Entries on target coordinates

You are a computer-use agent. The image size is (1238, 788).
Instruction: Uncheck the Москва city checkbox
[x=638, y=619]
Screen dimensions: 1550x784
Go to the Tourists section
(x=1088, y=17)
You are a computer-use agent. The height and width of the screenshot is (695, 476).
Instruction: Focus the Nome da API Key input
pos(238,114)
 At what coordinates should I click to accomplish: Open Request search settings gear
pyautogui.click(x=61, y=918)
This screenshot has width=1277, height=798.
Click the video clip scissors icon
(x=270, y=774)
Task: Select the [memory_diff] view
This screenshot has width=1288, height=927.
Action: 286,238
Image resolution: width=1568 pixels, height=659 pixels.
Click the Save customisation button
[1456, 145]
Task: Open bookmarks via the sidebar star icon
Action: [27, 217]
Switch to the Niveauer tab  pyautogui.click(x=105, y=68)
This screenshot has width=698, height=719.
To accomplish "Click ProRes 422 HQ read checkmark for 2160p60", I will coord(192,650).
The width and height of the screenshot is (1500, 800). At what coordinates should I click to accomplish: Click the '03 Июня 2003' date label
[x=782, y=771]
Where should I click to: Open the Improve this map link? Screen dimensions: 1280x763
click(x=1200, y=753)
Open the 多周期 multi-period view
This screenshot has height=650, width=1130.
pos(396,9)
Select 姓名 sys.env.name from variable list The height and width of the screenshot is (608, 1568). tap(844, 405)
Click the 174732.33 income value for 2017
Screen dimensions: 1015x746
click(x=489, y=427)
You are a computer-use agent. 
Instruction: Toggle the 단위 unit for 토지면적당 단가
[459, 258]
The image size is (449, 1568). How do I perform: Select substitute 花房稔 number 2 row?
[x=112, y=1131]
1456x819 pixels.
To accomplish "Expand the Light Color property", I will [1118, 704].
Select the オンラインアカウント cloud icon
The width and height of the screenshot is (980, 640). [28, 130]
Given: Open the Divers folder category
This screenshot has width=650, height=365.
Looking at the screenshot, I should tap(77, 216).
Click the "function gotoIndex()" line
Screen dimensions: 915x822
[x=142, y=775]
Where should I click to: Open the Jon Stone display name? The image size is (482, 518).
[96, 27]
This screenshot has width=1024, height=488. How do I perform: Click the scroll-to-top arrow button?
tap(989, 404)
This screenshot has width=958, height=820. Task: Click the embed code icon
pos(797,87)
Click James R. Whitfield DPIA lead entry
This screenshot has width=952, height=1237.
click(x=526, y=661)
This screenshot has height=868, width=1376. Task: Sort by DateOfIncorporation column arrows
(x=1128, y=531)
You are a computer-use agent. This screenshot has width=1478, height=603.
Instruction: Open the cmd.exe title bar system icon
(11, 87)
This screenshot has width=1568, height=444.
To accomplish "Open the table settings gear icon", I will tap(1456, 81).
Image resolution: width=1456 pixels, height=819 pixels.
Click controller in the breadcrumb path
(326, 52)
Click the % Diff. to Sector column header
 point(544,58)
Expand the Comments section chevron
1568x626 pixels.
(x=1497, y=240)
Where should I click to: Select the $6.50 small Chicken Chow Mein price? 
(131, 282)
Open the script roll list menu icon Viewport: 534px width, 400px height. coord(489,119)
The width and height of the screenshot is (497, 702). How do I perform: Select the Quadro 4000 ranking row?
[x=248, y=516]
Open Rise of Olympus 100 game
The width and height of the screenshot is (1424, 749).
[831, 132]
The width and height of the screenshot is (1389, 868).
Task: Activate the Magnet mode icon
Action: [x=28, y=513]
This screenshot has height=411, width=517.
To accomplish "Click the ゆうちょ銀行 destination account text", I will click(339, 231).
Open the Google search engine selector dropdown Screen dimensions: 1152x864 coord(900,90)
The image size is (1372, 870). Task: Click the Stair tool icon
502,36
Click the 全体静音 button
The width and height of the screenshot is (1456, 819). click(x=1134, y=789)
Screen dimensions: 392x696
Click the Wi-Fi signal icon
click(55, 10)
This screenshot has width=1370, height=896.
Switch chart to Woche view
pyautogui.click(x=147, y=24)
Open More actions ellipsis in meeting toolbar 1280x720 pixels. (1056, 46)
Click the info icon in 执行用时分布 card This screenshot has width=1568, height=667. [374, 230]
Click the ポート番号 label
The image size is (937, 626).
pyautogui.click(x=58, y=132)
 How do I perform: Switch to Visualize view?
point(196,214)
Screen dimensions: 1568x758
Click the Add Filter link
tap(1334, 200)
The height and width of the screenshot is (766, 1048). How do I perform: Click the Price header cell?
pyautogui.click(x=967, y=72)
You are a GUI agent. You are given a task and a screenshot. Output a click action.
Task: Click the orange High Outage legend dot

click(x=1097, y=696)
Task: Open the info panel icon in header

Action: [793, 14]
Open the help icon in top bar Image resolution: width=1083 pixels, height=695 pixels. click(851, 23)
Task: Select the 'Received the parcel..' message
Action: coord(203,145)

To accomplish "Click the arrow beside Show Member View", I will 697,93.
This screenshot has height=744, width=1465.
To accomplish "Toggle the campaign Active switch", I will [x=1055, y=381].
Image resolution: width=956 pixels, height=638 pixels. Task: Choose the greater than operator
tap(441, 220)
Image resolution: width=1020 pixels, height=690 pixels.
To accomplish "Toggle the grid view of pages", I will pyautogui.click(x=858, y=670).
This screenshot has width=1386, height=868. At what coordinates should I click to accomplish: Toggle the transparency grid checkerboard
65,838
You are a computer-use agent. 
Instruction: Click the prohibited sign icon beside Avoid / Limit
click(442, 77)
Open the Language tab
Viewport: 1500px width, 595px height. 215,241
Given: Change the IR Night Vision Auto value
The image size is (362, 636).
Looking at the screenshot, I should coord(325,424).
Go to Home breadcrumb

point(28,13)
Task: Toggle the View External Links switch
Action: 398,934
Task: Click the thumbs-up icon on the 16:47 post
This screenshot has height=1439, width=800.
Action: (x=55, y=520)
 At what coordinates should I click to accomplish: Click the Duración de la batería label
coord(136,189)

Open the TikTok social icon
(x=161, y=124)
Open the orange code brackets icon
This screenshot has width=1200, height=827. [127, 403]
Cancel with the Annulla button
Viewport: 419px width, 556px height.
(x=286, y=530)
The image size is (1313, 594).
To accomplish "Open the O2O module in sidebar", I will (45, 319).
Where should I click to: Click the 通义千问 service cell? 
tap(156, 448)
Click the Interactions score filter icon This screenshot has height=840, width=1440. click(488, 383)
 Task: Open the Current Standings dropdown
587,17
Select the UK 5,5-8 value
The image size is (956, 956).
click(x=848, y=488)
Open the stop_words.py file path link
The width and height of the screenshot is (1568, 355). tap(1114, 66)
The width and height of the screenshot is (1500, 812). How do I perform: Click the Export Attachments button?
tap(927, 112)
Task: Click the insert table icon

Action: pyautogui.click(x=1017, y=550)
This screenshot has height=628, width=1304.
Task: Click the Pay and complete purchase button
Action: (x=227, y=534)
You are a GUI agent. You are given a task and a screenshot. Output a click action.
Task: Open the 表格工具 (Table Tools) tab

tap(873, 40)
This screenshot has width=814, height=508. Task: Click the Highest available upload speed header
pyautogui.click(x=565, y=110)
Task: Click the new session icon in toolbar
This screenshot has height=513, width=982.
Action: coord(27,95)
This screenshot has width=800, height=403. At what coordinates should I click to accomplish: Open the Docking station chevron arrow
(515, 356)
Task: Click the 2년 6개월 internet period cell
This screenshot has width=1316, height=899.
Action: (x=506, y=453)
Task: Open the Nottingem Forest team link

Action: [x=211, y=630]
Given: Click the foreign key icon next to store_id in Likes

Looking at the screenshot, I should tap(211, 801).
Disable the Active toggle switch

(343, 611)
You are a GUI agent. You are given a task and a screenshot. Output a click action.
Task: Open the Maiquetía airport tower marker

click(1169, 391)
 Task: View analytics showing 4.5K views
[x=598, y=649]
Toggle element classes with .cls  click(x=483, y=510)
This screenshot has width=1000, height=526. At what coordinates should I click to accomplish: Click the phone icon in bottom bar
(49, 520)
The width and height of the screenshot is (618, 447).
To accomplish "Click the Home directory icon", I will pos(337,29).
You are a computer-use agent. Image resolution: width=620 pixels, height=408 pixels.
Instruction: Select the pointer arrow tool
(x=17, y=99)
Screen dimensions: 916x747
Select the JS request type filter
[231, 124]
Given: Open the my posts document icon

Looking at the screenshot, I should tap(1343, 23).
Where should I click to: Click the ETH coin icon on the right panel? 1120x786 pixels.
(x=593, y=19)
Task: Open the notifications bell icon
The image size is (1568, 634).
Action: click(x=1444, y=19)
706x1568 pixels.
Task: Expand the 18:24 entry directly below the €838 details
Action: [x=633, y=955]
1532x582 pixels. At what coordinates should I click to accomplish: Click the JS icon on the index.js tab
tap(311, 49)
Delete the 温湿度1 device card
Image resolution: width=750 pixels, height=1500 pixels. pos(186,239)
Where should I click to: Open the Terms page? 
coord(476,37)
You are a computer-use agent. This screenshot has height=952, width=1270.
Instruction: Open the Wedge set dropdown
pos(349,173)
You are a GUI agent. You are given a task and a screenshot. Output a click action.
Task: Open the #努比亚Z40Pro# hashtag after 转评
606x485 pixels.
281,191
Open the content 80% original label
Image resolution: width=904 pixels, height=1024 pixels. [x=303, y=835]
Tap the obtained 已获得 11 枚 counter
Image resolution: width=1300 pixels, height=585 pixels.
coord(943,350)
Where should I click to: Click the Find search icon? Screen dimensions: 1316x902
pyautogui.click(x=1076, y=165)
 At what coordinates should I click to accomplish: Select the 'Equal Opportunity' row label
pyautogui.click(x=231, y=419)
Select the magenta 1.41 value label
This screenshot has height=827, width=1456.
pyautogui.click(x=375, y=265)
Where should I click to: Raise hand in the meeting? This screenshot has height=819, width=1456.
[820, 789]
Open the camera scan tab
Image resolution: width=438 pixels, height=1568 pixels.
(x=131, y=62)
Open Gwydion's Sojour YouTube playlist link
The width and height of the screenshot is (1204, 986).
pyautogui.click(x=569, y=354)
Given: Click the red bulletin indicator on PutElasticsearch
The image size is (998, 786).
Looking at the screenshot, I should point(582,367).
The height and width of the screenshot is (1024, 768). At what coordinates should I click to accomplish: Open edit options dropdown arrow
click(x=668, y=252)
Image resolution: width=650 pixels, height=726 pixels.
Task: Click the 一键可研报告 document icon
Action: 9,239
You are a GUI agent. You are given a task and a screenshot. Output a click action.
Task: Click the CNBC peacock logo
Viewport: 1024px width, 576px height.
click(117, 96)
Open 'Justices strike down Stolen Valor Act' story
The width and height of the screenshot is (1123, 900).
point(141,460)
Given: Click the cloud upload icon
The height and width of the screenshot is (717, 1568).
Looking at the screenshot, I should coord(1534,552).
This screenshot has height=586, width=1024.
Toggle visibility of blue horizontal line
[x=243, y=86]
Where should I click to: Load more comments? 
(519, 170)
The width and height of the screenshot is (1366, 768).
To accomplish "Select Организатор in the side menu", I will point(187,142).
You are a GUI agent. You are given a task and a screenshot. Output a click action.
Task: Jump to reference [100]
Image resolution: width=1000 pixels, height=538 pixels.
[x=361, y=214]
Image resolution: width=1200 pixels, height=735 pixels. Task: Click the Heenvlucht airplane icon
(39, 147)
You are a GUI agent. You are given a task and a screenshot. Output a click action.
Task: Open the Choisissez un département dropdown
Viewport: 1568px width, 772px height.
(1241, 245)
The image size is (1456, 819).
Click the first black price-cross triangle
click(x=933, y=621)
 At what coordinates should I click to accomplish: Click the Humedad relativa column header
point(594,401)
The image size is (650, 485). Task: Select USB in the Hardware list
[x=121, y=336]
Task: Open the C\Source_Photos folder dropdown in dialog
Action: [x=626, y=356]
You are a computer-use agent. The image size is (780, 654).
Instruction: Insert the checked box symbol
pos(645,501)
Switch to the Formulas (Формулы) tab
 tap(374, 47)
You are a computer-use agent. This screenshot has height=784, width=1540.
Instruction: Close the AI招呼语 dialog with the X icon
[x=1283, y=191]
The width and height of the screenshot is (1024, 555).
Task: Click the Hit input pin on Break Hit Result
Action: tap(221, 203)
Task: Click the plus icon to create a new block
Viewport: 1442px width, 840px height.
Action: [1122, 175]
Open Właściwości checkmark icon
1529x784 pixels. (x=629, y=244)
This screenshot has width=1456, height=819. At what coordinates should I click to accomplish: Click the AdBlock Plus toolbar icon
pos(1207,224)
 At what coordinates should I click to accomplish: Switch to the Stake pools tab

* **REQUIRED TASK**
Copy the items above verbatim, from the line with "Open the TikTok social icon" to the line with "Action: (x=227, y=534)", both included.

* **RESPONSE TO THIS EXERCISE**
Open the TikTok social icon
(x=161, y=124)
Open the orange code brackets icon
This screenshot has width=1200, height=827. [127, 403]
Cancel with the Annulla button
Viewport: 419px width, 556px height.
(x=286, y=530)
The image size is (1313, 594).
To accomplish "Open the O2O module in sidebar", I will (45, 319).
Where should I click to: Click the 通义千问 service cell? 
tap(156, 448)
Click the Interactions score filter icon This screenshot has height=840, width=1440. click(488, 383)
 Task: Open the Current Standings dropdown
587,17
Select the UK 5,5-8 value
The image size is (956, 956).
click(x=848, y=488)
Open the stop_words.py file path link
The width and height of the screenshot is (1568, 355). tap(1114, 66)
The width and height of the screenshot is (1500, 812). How do I perform: Click the Export Attachments button?
tap(927, 112)
Task: Click the insert table icon

Action: pyautogui.click(x=1017, y=550)
This screenshot has height=628, width=1304.
Task: Click the Pay and complete purchase button
Action: (x=227, y=534)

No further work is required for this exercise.